Laboratorio de Farmacogenómica, Instituto Nacional de Medicina Genómica (INMEGEN), Ciudad de México, México.
Instituto de Investigaciones Biológicas, Universidad Veracruzana, Xalapa, Veracruz, México.
PLoS One. 2021 Oct 26;16(10):e0258774. doi: 10.1371/journal.pone.0258774. eCollection 2021.

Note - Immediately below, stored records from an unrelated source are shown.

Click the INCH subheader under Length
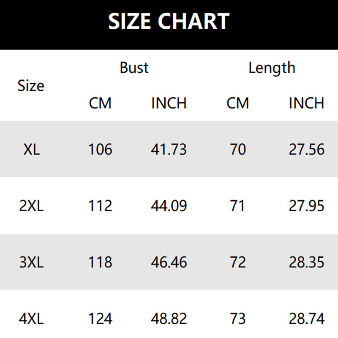This screenshot has height=338, width=338. click(307, 103)
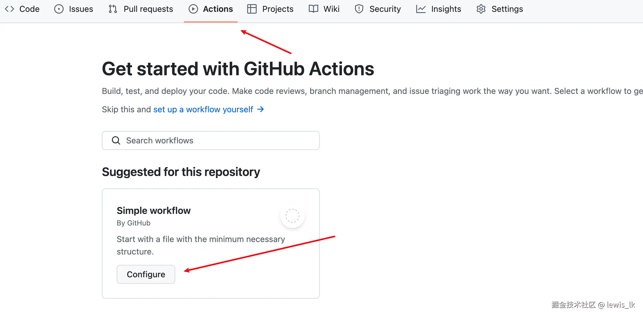Image resolution: width=643 pixels, height=317 pixels.
Task: Switch to the Issues tab
Action: coord(81,9)
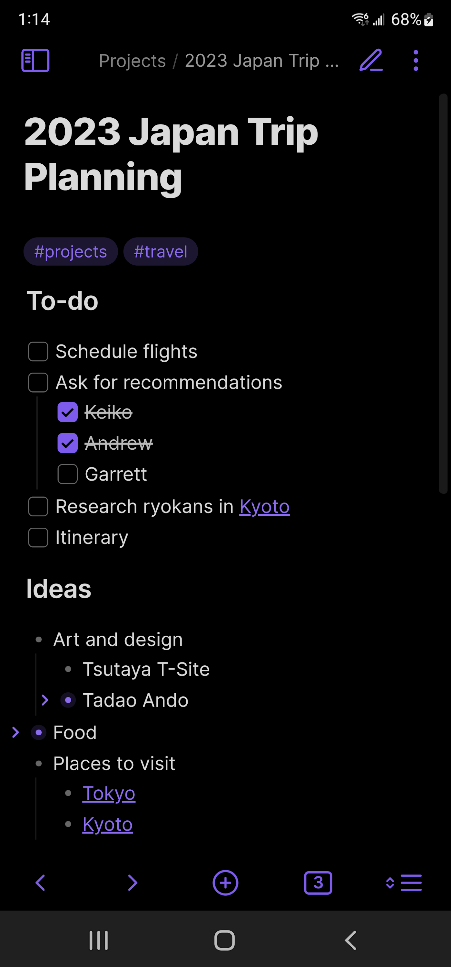Tap the Projects breadcrumb folder
Image resolution: width=451 pixels, height=967 pixels.
[132, 61]
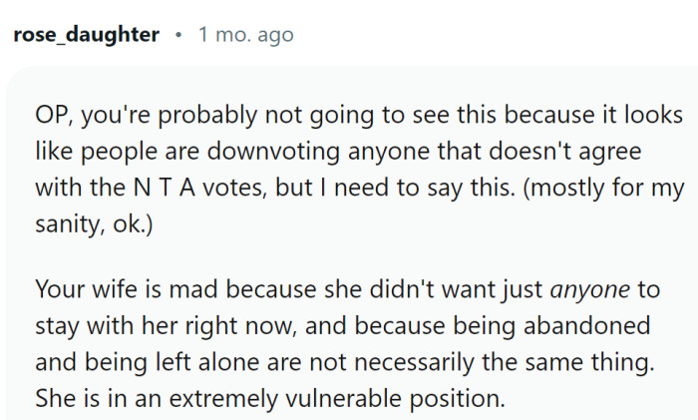This screenshot has width=698, height=420.
Task: Click the "1 mo. ago" timestamp
Action: [245, 35]
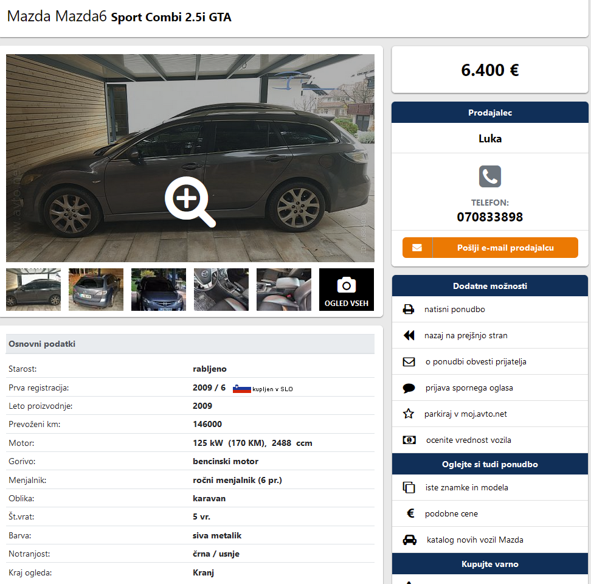The width and height of the screenshot is (591, 584).
Task: Click the star icon for parkiraj v moj.avto.net
Action: click(x=409, y=414)
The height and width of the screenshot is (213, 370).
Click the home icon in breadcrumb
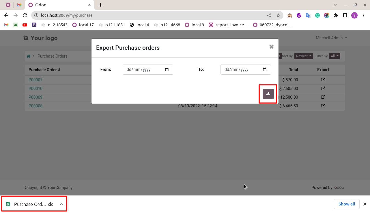pyautogui.click(x=28, y=56)
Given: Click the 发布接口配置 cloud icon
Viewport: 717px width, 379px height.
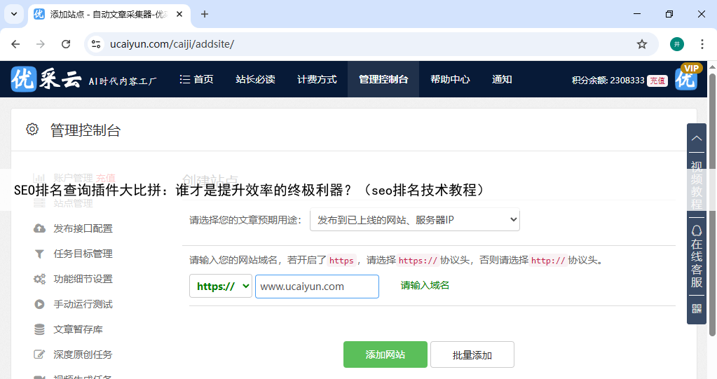Looking at the screenshot, I should pos(39,228).
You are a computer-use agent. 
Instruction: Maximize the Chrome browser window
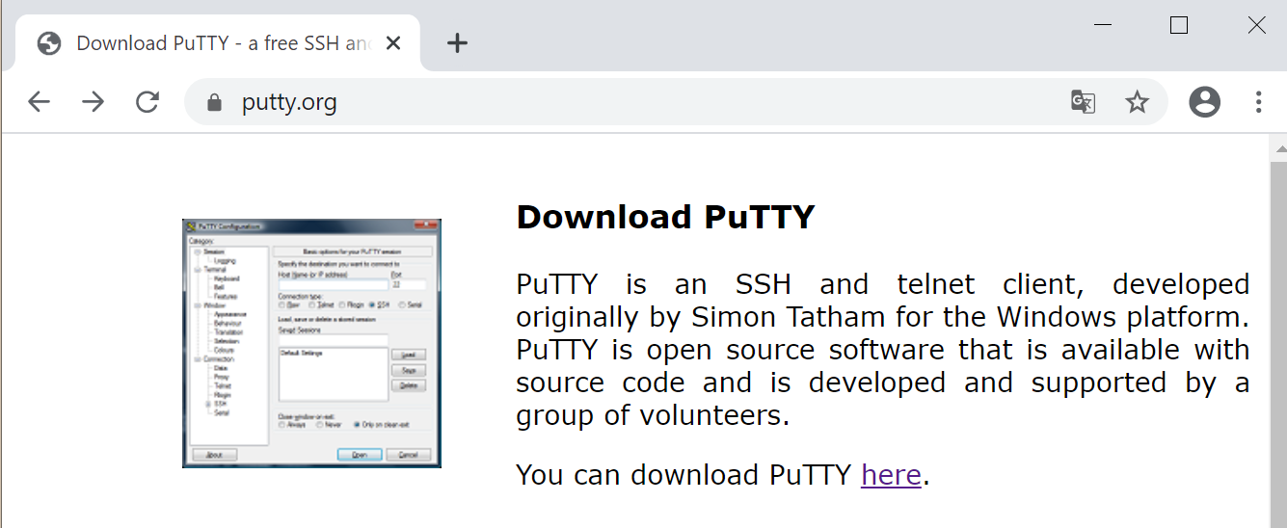coord(1179,25)
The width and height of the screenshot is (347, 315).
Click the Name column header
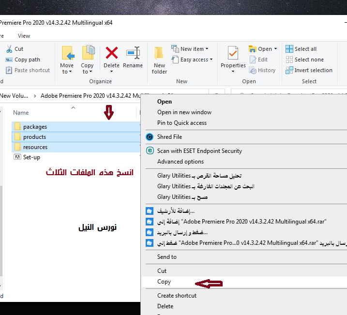21,113
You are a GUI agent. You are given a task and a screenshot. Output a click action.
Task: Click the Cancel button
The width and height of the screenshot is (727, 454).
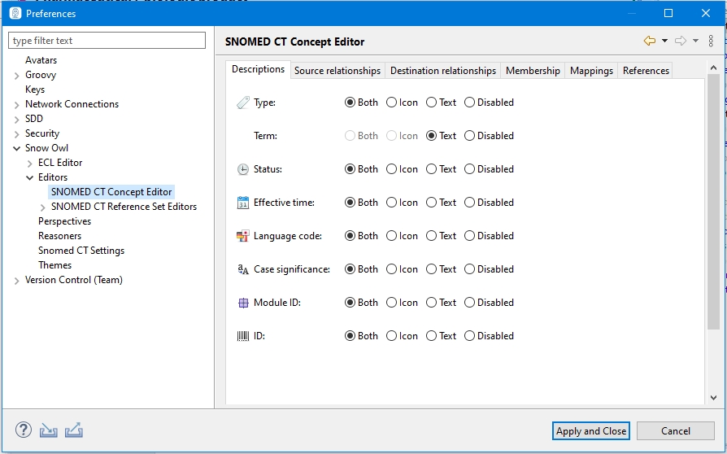click(675, 431)
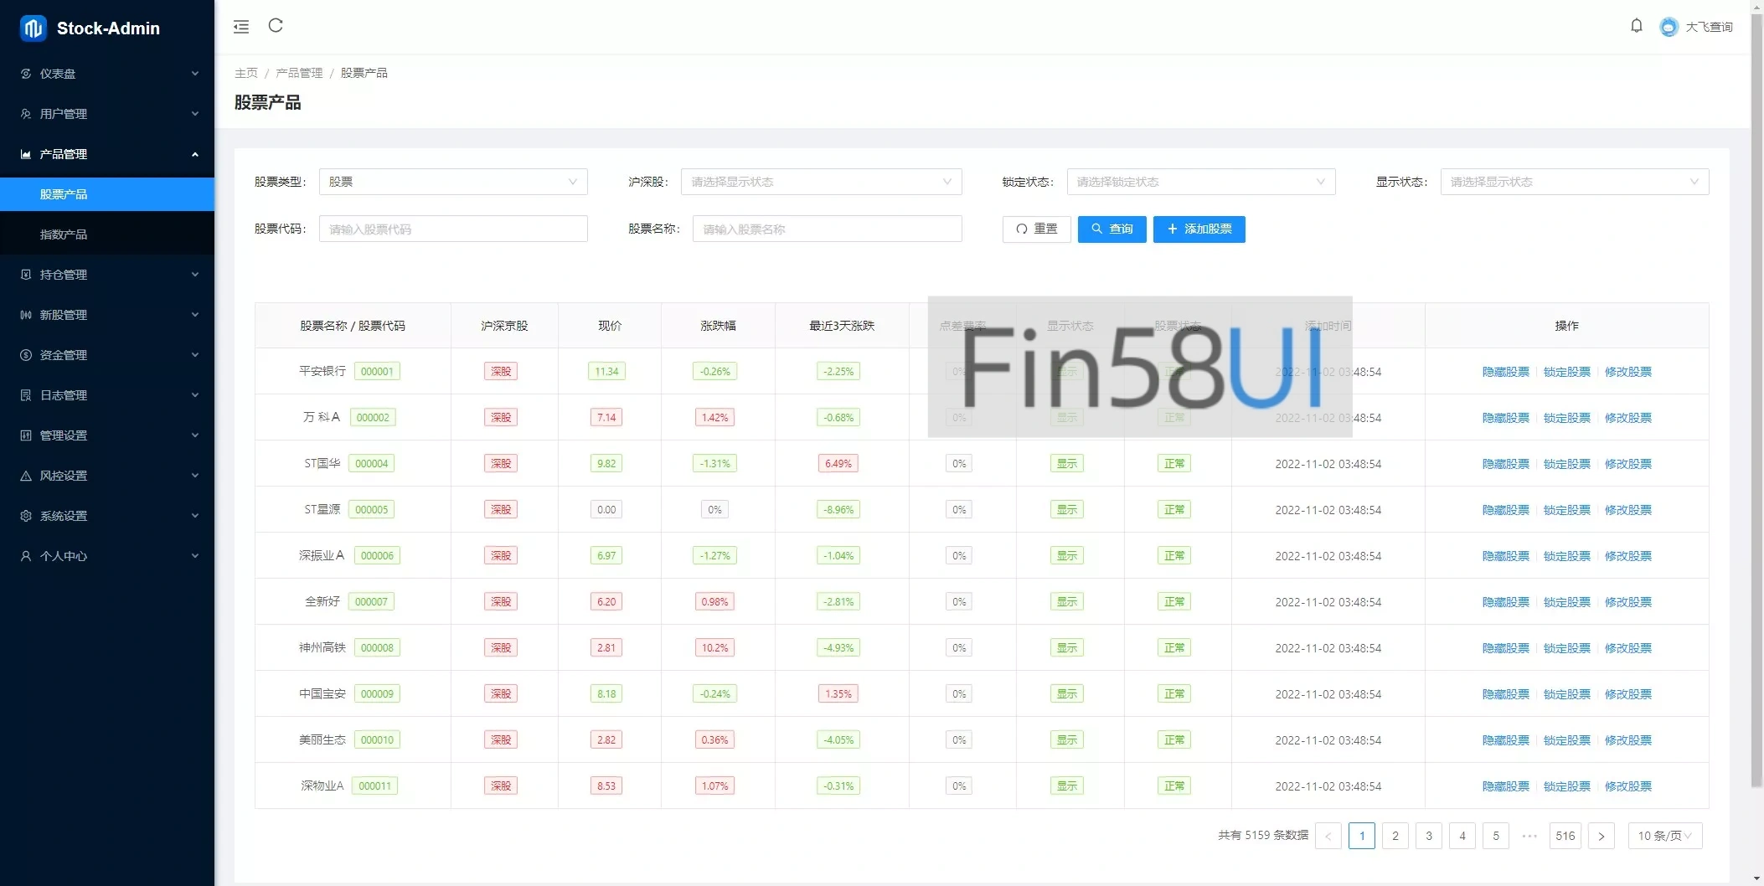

Next-Generation Sequencing (NGS) is widely used to investigate genomic variation. In several studies, the genetic variation of Mycobacterium tuberculosis has been analyzed in sputum samples without previous culture, using target enrichment methodologies for NGS. Alignments obtained by different programs generally map the sequences under default parameters, and from these results, it is assumed that only Mycobacterium reads will be obtained. However, variants of interest microorganism in clinical samples can be confused with a vast collection of reads from other bacteria, viruses, and human DNA. Currently, there are no standardized pipelines, and the cleaning success is never verified since there is a lack of rigorous controls to identify and remove reads from other sputum-microorganisms genetically similar to M. tuberculosis. Therefore, we designed a bioinformatic pipeline to process NGS data from sputum samples, including several filters and quality control points to identify and eliminate non-M. tuberculosis reads to obtain a reliable genetic variant report. Our proposal uses the SURPI software as a taxonomic classifier to filter input sequences and perform a mapping that provides the highest percentage of Mycobacterium reads, minimizing the reads from other microorganisms. We then use the filtered sequences to perform variant calling with the GATK software, ensuring the mapping quality, realignment, recalibration, hard-filtering, and post-filter to increase the reliability of the reported variants. Using default mapping parameters, we identified reads of contaminant bacteria, such as Streptococcus, Rhotia, Actinomyces, and Veillonella. Our final mapping strategy allowed a sequence identity of 97.8% between the input reads and the whole M. tuberculosis reference genome H37Rv using a genomic edit distance of three, thus removing 98.8% of the off-target sequences with a Mycobacterium reads loss of 1.7%. Finally, more than 200 unreliable genetic variants were removed during the variant calling, increasing the report's reliability.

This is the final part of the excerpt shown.